• Excerpt to read:
>> begin

Programme Specifications

Programme Specification

MSc Low Carbon Building Design and Modelling

Academic Year: 2016/17

This specification provides a concise summary of the main features of the programme and the learning outcomes that a typical student might reasonably be expected to achieve and demonstrate if full advantage is taken of the learning opportunities that are provided.

This specification applies to delivery of the programme in the Academic Year indicated above. Prospective students reviewing this information for a later year of study should be aware that these details are subject to change as outlined in our Terms and Conditions of Study.

This specification should be read in conjunction with:

  • Summary
  • Aims
  • Learning outcomes
  • Structure
  • Progression & weighting

Programme summary

Awarding body/institution Loughborough University
Teaching institution (if different)
Owning school/department School of Civil and Building Engineering
Details of accreditation by a professional/statutory body

The programme is accredited for further learning for CEng and professional membership by the CIBSE and Energy Insitute.

Final award MSc, PGDip, PGCert
Programme title Low Carbon Building Design and Modelling
Programme code CVPT43/44
Length of programme Minimum of 1 year (full-time) and 2 years (part-time) and a maximum of 3 years (full-time) and 5 years (part-time)
UCAS code
Admissions criteria

http://www.lboro.ac.uk/study/postgraduate/programmes/departments/civil/low-carbon-building-design/

Date at which the programme specification was published Fri, 12 Aug 2016 13:26:03 BST

1. Programme Aims

  • Help students gain their own insight into where and why buildings use energy;
  • Provide students with the opportunity to work in small teams to work on real low carbon building designs under real-world scenarios;
  • Equip students with the skillsets required for developing advanced building simulation modelling skills that will set them apart from traditional building services engineering graduates;
  • Provide instruction on how to use, effectively, some of the world’s leading software tools currently available;
  • Provide an innovative approach to training which will develop a wide range of transferable skills relevant for employment and further research; and
  • Present students with the unique opportunity to conduct a rigorous, detailed research project, on a topic of their choice in the field of low carbon building design and modelling.

2. Relevant subject benchmark statements and other external and internal reference points used to inform programme outcomes:

  • QAA Benchmark statements for engineering.
  • Framework for Higher Education Qualifications.
  • CIBSE Competence Criteria for Corporate Membership (based on the Competence Statements issued by the Engineering Council).
  • University Learning and Teaching Strategy.

3. Programme Learning Outcomes

3.1 Knowledge and Understanding

On successful completion of this programme, students should be able to demonstrate knowledge and understanding in the following areas:

  • where and how much energy is used in buildings;
  • climate data and climate change;
  • building regulations and directives;
  • the principles and methods of low carbon building design;
  • the range of renewable energy techniques and technologies available to building designers as part of their low carbon building solution;
  • an understanding of architectural form in relation to space and energy usage;
  • the elements of a building energy control system, together with supervisory and local-loop control strategies;
  • procedures for the commissioning of building energy systems;
  • the role of the architect in building design, and the building concept design process;
  • BIM in conceptual and low carbon building design and modelling;
  • low and zero energy standard, ie Passivhaus and whole life cycle assessment;
  • the principles and methods of a wide range of modelling techniques that can be used in the design of low carbon buildings;
  • how to use state of the art computer simulation, including daylight modelling, dynamic thermal simulation and airflow modelling, as an integrated tool within the building design process;
  • research methods applicable to the field of low carbon building design and modelling, including design optimisation, decision making, risk assessment and uncertainty and sensitivity analysis;
  • knowledge and understanding of design processes and methodologies.

>> end

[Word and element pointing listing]

>> begin

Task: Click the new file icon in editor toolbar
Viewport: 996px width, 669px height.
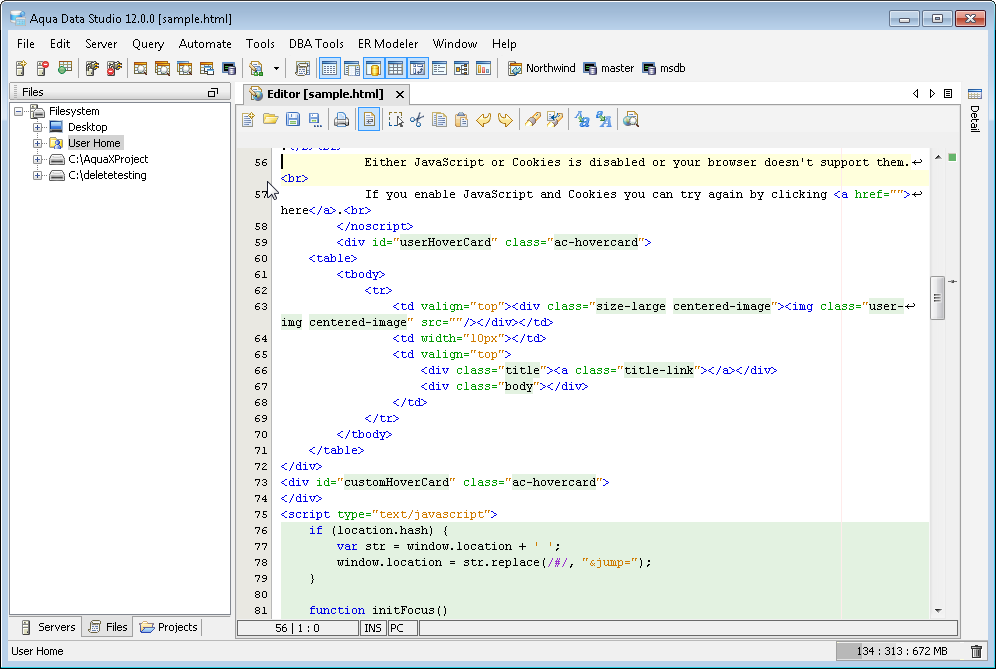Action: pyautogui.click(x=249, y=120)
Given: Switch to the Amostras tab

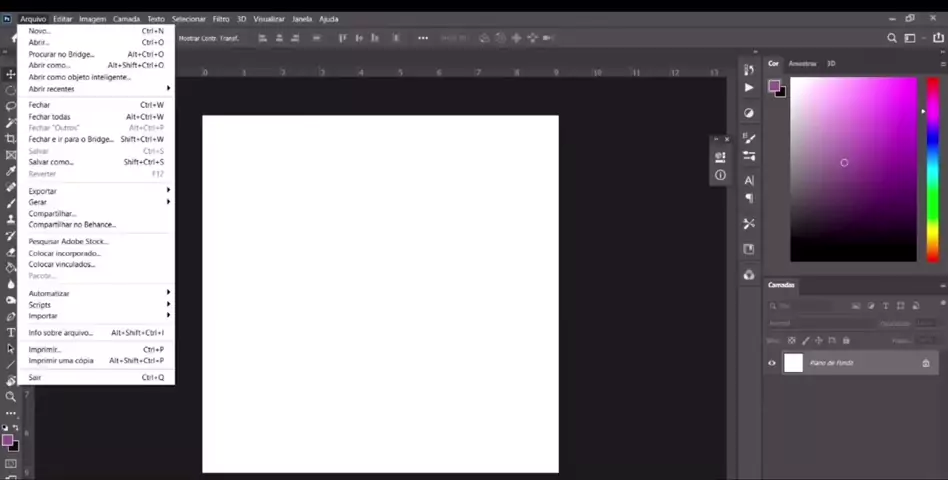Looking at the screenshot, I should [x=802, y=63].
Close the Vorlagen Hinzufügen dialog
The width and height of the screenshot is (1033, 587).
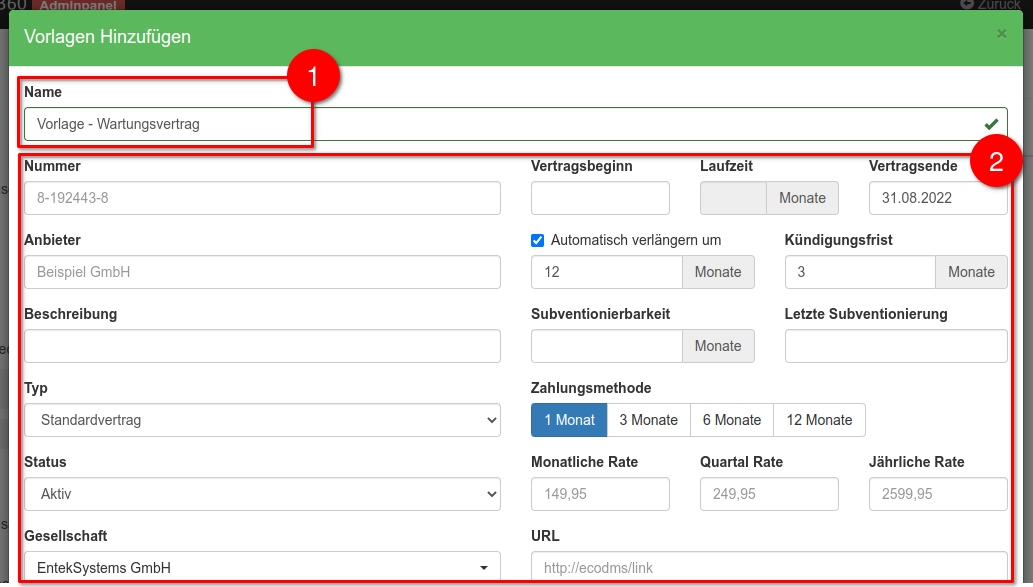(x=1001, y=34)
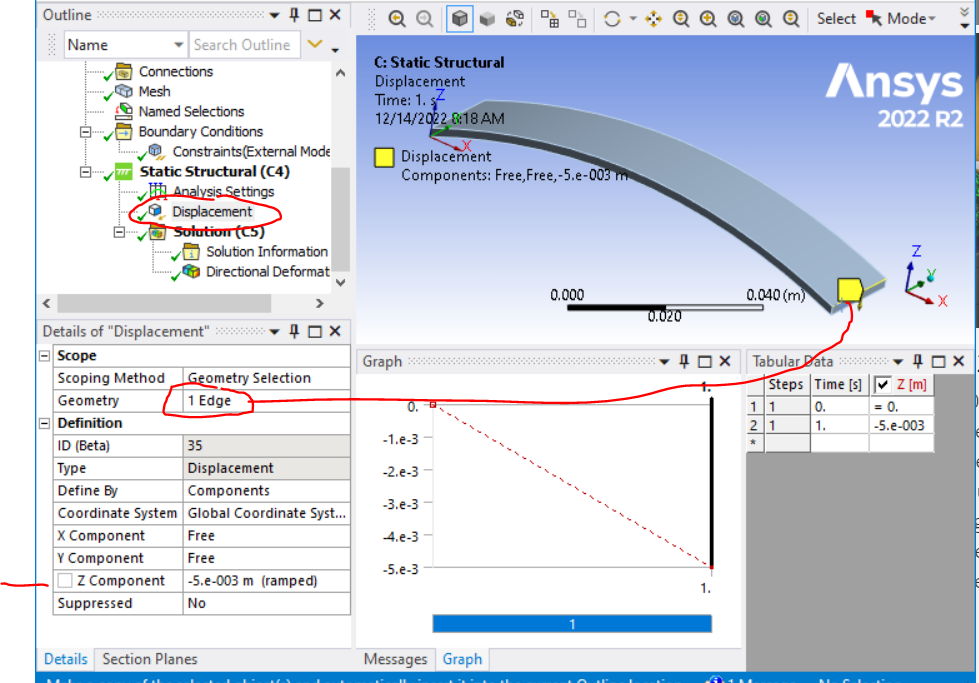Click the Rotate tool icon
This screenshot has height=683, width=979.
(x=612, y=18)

>> end

• Requests:
**1.** According to the program specification, which school or department owns the degree?
**2.** From the program specification, return the passage starting with "Owning school/department School" and going on through "5 years (part-time)".

• Outputs in order:
**1.** The School of Civil and Building Engineering.

**2.**
Owning school/department School of Civil and Building Engineering
Details of accreditation by a professional/statutory body

The programme is accredited for further learning for CEng and professional membership by the CIBSE and Energy Insitute.

Final award MSc, PGDip, PGCert
Programme title Low Carbon Building Design and Modelling
Programme code CVPT43/44
Length of programme Minimum of 1 year (full-time) and 2 years (part-time) and a maximum of 3 years (full-time) and 5 years (part-time)